STATED GOAL = Rescale the coordinates in the answers of the data from the line with "Pick the 洋室 7.7帖 room label" up to and including the line with "(x=370, y=185)" by multiplying each by 0.9 and rounding to whole numbers, with halves rounded up. Reproduce only those lines, requests included.

──────

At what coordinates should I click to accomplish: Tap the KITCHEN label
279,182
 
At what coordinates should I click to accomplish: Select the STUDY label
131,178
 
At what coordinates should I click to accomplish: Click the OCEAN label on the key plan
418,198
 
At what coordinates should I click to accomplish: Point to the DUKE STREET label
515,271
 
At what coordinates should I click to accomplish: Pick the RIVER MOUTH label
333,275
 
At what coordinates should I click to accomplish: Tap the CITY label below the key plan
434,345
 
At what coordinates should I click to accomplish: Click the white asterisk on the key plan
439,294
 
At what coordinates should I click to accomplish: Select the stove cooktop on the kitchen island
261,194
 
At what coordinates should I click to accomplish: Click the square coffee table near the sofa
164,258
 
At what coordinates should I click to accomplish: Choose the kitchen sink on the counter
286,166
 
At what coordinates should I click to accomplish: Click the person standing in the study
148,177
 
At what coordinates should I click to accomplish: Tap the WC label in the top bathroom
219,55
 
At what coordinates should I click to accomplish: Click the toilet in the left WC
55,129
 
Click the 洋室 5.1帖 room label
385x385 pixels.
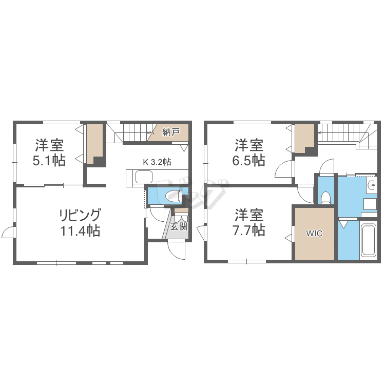(x=49, y=152)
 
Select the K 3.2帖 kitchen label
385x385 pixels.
(x=157, y=162)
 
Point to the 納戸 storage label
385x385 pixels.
(x=170, y=132)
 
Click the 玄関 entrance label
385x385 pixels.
(x=179, y=226)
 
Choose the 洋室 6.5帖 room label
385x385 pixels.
(x=250, y=152)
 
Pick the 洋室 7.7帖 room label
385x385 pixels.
(x=250, y=222)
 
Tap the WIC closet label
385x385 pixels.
(x=314, y=234)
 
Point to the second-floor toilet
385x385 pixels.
(x=325, y=198)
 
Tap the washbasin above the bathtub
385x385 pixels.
(x=370, y=185)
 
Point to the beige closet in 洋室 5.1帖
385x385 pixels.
(x=93, y=144)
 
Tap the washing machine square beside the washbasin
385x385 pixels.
(x=370, y=204)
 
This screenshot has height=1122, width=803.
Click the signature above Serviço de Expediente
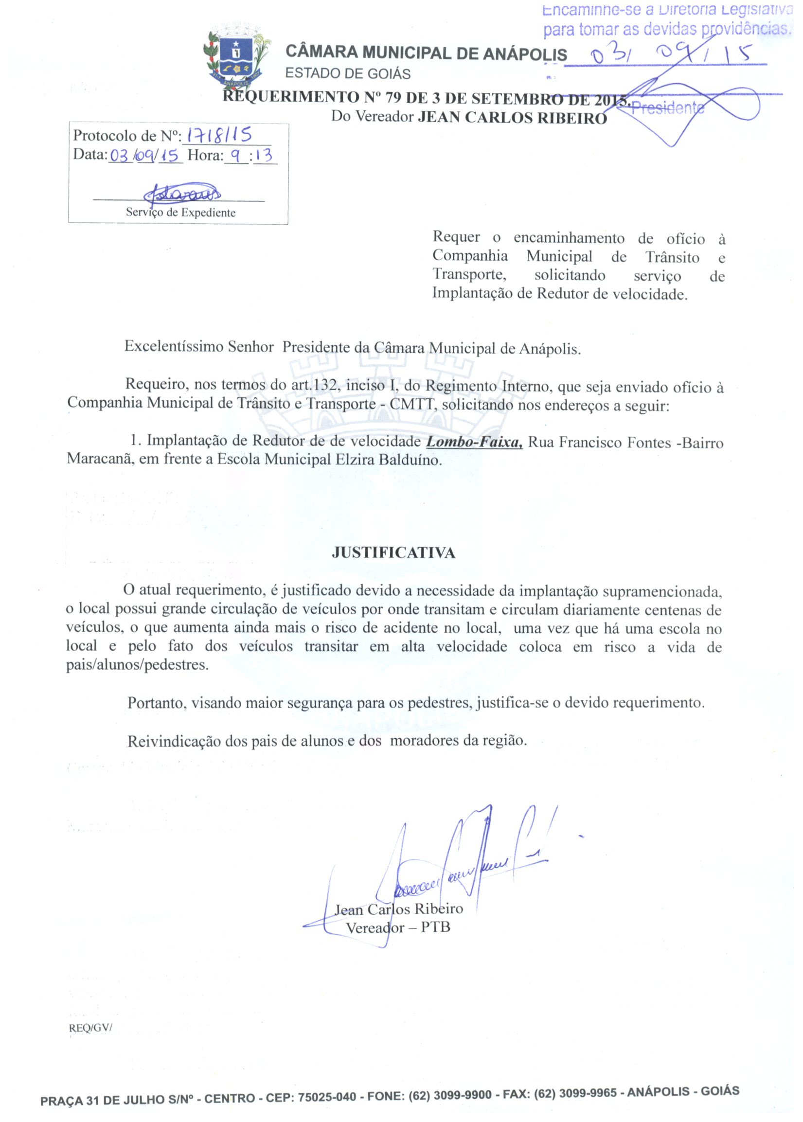(x=182, y=193)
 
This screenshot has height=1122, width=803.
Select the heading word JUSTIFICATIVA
(x=393, y=552)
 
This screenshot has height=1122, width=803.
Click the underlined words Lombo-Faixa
(x=474, y=442)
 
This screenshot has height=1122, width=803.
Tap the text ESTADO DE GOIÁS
(x=348, y=73)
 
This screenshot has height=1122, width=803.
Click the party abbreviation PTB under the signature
(x=435, y=926)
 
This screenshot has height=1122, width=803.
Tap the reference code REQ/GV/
(x=90, y=1028)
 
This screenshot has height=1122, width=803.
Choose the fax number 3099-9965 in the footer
(x=589, y=1093)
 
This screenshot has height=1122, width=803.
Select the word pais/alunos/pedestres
(x=138, y=665)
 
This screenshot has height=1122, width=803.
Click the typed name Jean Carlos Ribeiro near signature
(x=398, y=909)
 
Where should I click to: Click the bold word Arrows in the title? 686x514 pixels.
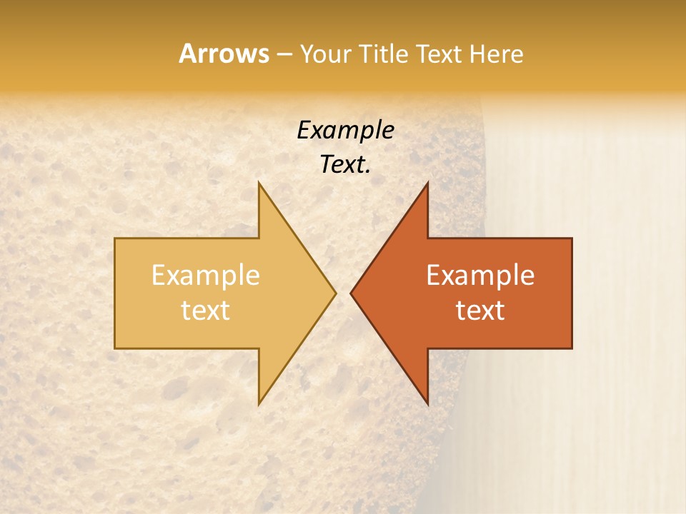tap(224, 54)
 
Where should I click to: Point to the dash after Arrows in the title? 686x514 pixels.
tap(284, 54)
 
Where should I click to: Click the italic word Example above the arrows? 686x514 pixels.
tap(345, 130)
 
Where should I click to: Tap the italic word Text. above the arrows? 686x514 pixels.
tap(345, 164)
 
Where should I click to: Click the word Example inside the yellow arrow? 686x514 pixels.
tap(206, 276)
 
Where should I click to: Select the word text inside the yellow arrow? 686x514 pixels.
tap(206, 310)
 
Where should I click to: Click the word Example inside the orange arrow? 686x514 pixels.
tap(480, 276)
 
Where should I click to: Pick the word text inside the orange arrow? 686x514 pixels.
tap(480, 310)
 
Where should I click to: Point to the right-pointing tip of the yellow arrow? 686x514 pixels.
tap(336, 293)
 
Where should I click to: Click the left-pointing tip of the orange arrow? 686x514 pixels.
tap(351, 293)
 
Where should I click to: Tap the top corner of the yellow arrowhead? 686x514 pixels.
tap(259, 183)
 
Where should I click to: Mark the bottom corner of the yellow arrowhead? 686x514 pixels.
tap(259, 404)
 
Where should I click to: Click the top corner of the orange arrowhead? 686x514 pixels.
tap(427, 183)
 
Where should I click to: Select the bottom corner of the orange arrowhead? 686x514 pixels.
tap(427, 404)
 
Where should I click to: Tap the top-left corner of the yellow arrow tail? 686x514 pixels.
tap(116, 239)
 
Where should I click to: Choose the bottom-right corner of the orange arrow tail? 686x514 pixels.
tap(571, 348)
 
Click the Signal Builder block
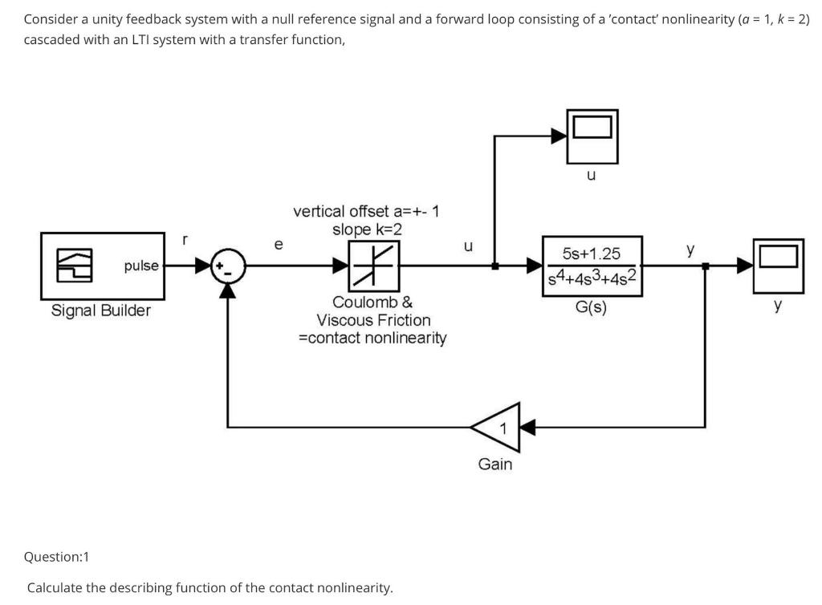(103, 266)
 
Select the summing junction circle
(228, 266)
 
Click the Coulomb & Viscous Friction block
(374, 266)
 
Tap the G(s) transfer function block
(592, 266)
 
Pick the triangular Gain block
(496, 428)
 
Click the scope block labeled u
(592, 136)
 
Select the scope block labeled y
(779, 266)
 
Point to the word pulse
(141, 266)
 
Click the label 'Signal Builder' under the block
(100, 311)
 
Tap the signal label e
(279, 245)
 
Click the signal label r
(184, 241)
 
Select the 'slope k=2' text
(367, 229)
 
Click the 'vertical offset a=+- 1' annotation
(366, 211)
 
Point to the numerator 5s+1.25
(592, 254)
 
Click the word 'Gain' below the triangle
(494, 464)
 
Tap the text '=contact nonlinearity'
(372, 338)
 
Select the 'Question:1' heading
(57, 557)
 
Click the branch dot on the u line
(494, 266)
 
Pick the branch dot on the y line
(705, 266)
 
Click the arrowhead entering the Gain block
(528, 428)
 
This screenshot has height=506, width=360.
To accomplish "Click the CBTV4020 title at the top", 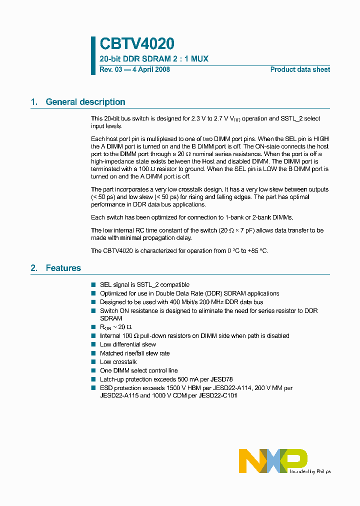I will [x=136, y=44].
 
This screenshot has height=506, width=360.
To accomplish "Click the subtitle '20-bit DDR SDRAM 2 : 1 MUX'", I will [x=154, y=59].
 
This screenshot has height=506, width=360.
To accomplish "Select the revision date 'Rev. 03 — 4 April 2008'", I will [x=134, y=70].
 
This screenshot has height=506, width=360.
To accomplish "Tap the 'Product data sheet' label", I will [x=300, y=70].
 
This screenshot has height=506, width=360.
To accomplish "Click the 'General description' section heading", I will [x=85, y=102].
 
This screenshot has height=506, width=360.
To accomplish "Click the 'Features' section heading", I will [x=63, y=268].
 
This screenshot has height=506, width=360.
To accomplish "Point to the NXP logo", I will [x=273, y=460].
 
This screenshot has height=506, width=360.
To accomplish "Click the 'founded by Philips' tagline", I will [x=310, y=471].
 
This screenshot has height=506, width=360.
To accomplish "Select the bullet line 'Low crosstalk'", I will [x=118, y=362].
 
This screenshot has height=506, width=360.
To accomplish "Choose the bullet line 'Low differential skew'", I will [x=128, y=344].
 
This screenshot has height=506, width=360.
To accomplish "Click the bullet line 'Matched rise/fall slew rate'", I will [x=134, y=353].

──────

RESULT FOR THIS EXERCISE =
Pick the 洋室 7.7帖 room label
385x385 pixels.
(x=225, y=200)
 
Tap the WIC closet label
385x385 pixels.
(x=283, y=211)
 
Point to the second-floor toilet
385x385 pixels.
(x=293, y=178)
 
Tap the washbasin above the bathtub
385x385 pixels.
(x=333, y=167)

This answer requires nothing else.